On Books Being Useful

And now, back to the theme. (Although "enough" is certainly connected to the theme, we all need a break from it!)

I feel like I've written about this before, but I don't know where. Maybe I've just thought about it enough to make it seem like I'd written it. This happens a lot.

Gretchen Rubin posits in her books about Happiness the we often learn more from the idiosyncratic examples we happen upon than texts dedicated specifically to the subjects we desire to learn about.

This has been really true for me. Although I'm a personal psychology / brain research junkie, I've found the most personal growth from more obscure places.

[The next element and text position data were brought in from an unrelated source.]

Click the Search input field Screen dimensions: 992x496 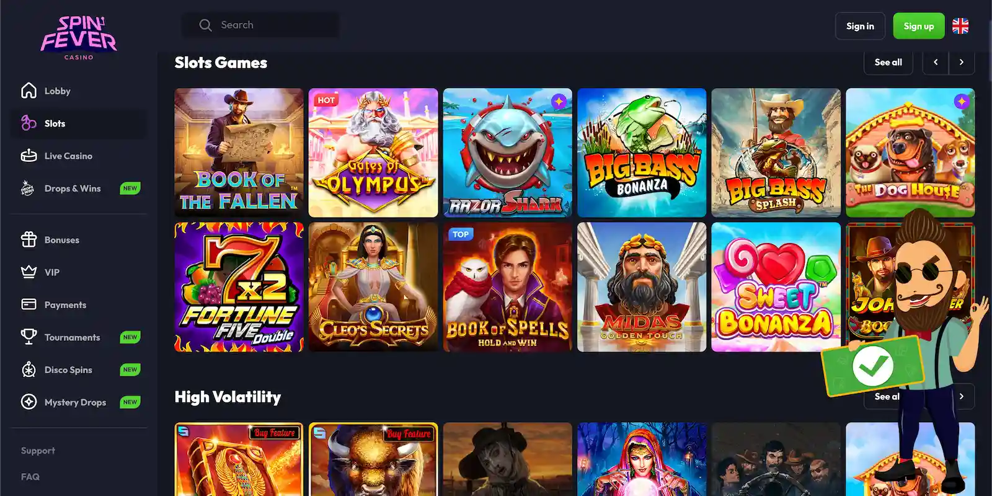coord(260,25)
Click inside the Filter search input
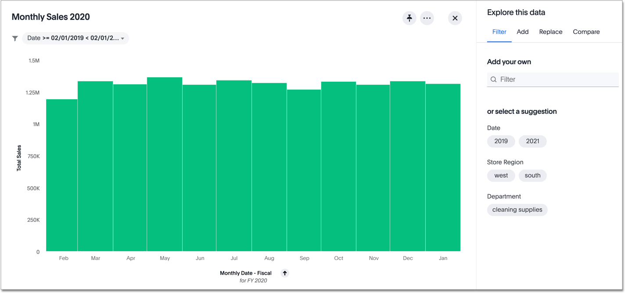 553,80
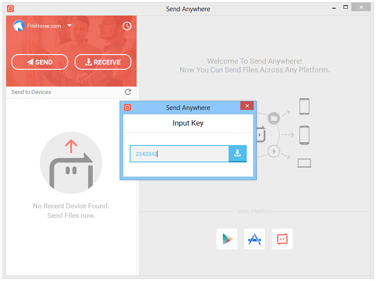The width and height of the screenshot is (376, 281).
Task: Click the Send Anywhere logo in main title bar
Action: (10, 9)
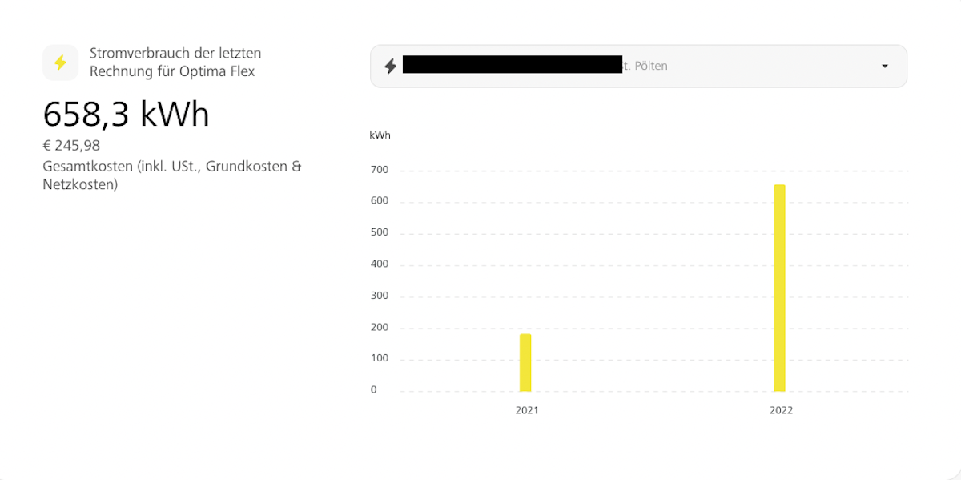Select the yellow 2021 consumption bar

(x=525, y=362)
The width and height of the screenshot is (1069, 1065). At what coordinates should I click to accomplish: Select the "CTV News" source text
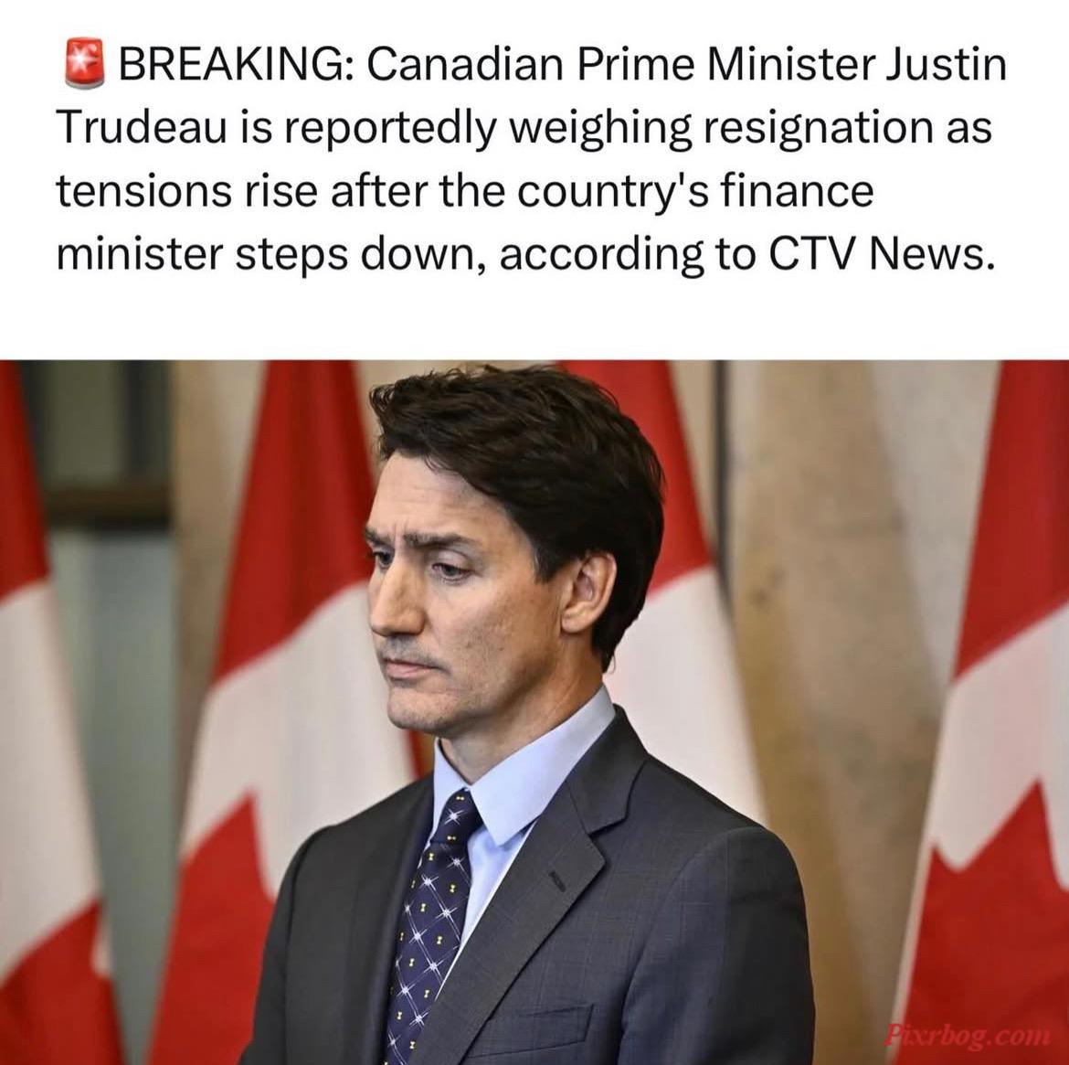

For example, the book that eased me out of some of my adolescent pain and into adulthood was really quite awful. I read it when I first moved back to California from Chicago, in 1999, and I was out of work, depressed, and really lost as to what-next. The story is narcissistic and the writing mediocre.  However, the thing that rang true for me then was the brutal honesty.

I stumbled across a reference to the book in Julia Cameron's The Right to Write in the chapter on honesty in storytelling. (She is another writer I get something from, even if in-spite of the writing.) Here are some of the phrases she used to describe this book:  "compulsively readable," "intimate," "brave," "personally risky," and not "particularly flattering." Sold.

It was just one of those books that no matter how stupid or awful it seemed, you knew the writers were bravely telling their story. I might read it differently today, but at the time the neurosis and pain expressed therein seemed clear and true. That book was The Unimaginable Life by Kenny Loggins and his then wife Julia Loggins Cooper, which is a diary of their relationship. I know, just the description of the book is cringe-inducing, and yet it was deeply important to me at the time that I read it.

I don't recommend it.

. . . more 31 days posts . . .

1 comment:

  1. I am currently reading The Happiness Project and I like the idea that we have to each find our own list to focus on, but the thought is overwhelming. I agree that the best life lessons, or things we learn the most from, are rarely the self-help books written on those subjects. The real challenge is how to recognize when those events happen and incorporate those changes in a positive way. To be cognizant is most of the battle. That applies to the parenting issue in your previous post, too.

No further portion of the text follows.